Collected data entries:
————————

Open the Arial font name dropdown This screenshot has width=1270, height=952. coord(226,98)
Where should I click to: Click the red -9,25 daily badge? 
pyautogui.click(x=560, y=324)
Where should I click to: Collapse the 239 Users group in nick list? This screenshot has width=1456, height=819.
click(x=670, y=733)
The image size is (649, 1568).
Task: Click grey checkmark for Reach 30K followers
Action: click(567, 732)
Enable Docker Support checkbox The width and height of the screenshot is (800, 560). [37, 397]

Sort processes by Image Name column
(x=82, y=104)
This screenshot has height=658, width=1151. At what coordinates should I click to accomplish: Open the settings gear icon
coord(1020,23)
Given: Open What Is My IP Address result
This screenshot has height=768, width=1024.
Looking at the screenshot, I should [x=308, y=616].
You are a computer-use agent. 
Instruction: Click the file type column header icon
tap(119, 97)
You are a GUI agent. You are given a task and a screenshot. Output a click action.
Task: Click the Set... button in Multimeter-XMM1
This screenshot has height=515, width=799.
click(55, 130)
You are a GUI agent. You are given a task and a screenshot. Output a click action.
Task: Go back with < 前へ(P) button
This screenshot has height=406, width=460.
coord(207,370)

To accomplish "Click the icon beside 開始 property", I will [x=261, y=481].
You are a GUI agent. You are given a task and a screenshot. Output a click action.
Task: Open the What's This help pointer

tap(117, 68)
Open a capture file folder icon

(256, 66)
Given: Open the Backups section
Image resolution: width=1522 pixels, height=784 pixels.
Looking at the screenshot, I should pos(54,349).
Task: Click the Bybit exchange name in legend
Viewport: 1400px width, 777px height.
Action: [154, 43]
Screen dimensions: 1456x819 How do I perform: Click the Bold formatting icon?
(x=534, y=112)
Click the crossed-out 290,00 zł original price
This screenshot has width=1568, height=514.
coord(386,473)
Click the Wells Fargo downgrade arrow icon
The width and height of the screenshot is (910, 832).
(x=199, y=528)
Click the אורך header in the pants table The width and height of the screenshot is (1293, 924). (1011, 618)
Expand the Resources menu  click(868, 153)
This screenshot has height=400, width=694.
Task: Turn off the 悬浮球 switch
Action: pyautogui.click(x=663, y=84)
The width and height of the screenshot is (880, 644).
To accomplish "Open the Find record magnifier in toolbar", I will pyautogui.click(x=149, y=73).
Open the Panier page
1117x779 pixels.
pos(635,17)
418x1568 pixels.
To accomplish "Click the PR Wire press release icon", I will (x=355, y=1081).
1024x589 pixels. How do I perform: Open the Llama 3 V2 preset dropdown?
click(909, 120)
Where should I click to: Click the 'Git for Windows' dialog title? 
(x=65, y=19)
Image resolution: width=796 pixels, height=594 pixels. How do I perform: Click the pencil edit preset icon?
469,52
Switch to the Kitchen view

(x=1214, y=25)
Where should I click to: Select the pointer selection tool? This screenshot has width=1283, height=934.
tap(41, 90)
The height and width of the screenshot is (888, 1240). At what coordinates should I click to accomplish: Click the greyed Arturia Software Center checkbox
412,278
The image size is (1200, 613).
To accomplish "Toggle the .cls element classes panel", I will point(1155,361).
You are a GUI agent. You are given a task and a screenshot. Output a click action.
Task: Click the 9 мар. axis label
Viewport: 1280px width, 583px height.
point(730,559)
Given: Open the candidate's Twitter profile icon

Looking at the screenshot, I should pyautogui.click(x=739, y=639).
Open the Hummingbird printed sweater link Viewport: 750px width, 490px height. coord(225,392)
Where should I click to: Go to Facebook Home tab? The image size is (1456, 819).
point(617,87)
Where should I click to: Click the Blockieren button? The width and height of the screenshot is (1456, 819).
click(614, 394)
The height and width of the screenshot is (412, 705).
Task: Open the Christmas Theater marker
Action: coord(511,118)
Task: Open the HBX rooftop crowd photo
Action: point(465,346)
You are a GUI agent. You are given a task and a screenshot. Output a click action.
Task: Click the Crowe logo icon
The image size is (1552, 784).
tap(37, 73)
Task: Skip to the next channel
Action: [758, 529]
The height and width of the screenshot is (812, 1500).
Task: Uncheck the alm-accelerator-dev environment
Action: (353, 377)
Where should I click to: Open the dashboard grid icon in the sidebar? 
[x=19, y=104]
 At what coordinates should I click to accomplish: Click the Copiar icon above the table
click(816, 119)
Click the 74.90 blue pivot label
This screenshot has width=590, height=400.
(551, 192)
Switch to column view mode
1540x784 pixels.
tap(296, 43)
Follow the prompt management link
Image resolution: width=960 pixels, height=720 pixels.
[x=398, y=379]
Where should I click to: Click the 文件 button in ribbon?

————————

Express every line of the listing as a JSON list of strings, one string per line, leaving out blank lines.

** ANSWER FOR THIS EXERCISE **
[
  "Open the Arial font name dropdown This screenshot has width=1270, height=952. coord(226,98)",
  "Where should I click to: Click the red -9,25 daily badge? ",
  "pyautogui.click(x=560, y=324)",
  "Where should I click to: Collapse the 239 Users group in nick list? This screenshot has width=1456, height=819.",
  "click(x=670, y=733)",
  "The image size is (649, 1568).",
  "Task: Click grey checkmark for Reach 30K followers",
  "Action: click(567, 732)",
  "Enable Docker Support checkbox The width and height of the screenshot is (800, 560). [37, 397]",
  "Sort processes by Image Name column",
  "(x=82, y=104)",
  "This screenshot has height=658, width=1151. At what coordinates should I click to accomplish: Open the settings gear icon",
  "coord(1020,23)",
  "Given: Open What Is My IP Address result",
  "This screenshot has height=768, width=1024.",
  "Looking at the screenshot, I should [x=308, y=616].",
  "You are a computer-use agent. ",
  "Instruction: Click the file type column header icon",
  "tap(119, 97)",
  "You are a GUI agent. You are given a task and a screenshot. Output a click action.",
  "Task: Click the Set... button in Multimeter-XMM1",
  "This screenshot has height=515, width=799.",
  "click(55, 130)",
  "You are a GUI agent. You are given a task and a screenshot. Output a click action.",
  "Task: Go back with < 前へ(P) button",
  "This screenshot has height=406, width=460.",
  "coord(207,370)",
  "To accomplish \"Click the icon beside 開始 property\", I will [x=261, y=481].",
  "You are a GUI agent. You are given a task and a screenshot. Output a click action.",
  "Task: Open the What's This help pointer",
  "tap(117, 68)",
  "Open a capture file folder icon",
  "(256, 66)",
  "Given: Open the Backups section",
  "Image resolution: width=1522 pixels, height=784 pixels.",
  "Looking at the screenshot, I should pos(54,349).",
  "Task: Click the Bybit exchange name in legend",
  "Viewport: 1400px width, 777px height.",
  "Action: [154, 43]",
  "Screen dimensions: 1456x819 How do I perform: Click the Bold formatting icon?",
  "(x=534, y=112)",
  "Click the crossed-out 290,00 zł original price",
  "This screenshot has width=1568, height=514.",
  "coord(386,473)",
  "Click the Wells Fargo downgrade arrow icon",
  "The width and height of the screenshot is (910, 832).",
  "(x=199, y=528)",
  "Click the אורך header in the pants table The width and height of the screenshot is (1293, 924). (1011, 618)",
  "Expand the Resources menu  click(868, 153)",
  "This screenshot has height=400, width=694.",
  "Task: Turn off the 悬浮球 switch",
  "Action: pyautogui.click(x=663, y=84)",
  "The width and height of the screenshot is (880, 644).",
  "To accomplish \"Open the Find record magnifier in toolbar\", I will pyautogui.click(x=149, y=73).",
  "Open the Panier page",
  "1117x779 pixels.",
  "pos(635,17)",
  "418x1568 pixels.",
  "To accomplish \"Click the PR Wire press release icon\", I will (x=355, y=1081).",
  "1024x589 pixels. How do I perform: Open the Llama 3 V2 preset dropdown?",
  "click(909, 120)",
  "Where should I click to: Click the 'Git for Windows' dialog title? ",
  "(x=65, y=19)",
  "Image resolution: width=796 pixels, height=594 pixels. How do I perform: Click the pencil edit preset icon?",
  "469,52",
  "Switch to the Kitchen view",
  "(x=1214, y=25)",
  "Where should I click to: Select the pointer selection tool? This screenshot has width=1283, height=934.",
  "tap(41, 90)",
  "The height and width of the screenshot is (888, 1240). At what coordinates should I click to accomplish: Click the greyed Arturia Software Center checkbox",
  "412,278",
  "The image size is (1200, 613).",
  "To accomplish \"Toggle the .cls element classes panel\", I will point(1155,361).",
  "You are a GUI agent. You are given a task and a screenshot. Output a click action.",
  "Task: Click the 9 мар. axis label",
  "Viewport: 1280px width, 583px height.",
  "point(730,559)",
  "Given: Open the candidate's Twitter profile icon",
  "Looking at the screenshot, I should pyautogui.click(x=739, y=639).",
  "Open the Hummingbird printed sweater link Viewport: 750px width, 490px height. coord(225,392)",
  "Where should I click to: Go to Facebook Home tab? The image size is (1456, 819).",
  "point(617,87)",
  "Where should I click to: Click the Blockieren button? The width and height of the screenshot is (1456, 819).",
  "click(614, 394)",
  "The height and width of the screenshot is (412, 705).",
  "Task: Open the Christmas Theater marker",
  "Action: coord(511,118)",
  "Task: Open the HBX rooftop crowd photo",
  "Action: point(465,346)",
  "You are a GUI agent. You are given a task and a screenshot. Output a click action.",
  "Task: Click the Crowe logo icon",
  "The image size is (1552, 784).",
  "tap(37, 73)",
  "Task: Skip to the next channel",
  "Action: [758, 529]",
  "The height and width of the screenshot is (812, 1500).",
  "Task: Uncheck the alm-accelerator-dev environment",
  "Action: (353, 377)",
  "Where should I click to: Open the dashboard grid icon in the sidebar? ",
  "[x=19, y=104]",
  " At what coordinates should I click to accomplish: Click the Copiar icon above the table",
  "click(816, 119)",
  "Click the 74.90 blue pivot label",
  "This screenshot has width=590, height=400.",
  "(551, 192)",
  "Switch to column view mode",
  "1540x784 pixels.",
  "tap(296, 43)",
  "Follow the prompt management link",
  "Image resolution: width=960 pixels, height=720 pixels.",
  "[x=398, y=379]",
  "Where should I click to: Click the 文件 button in ribbon?"
]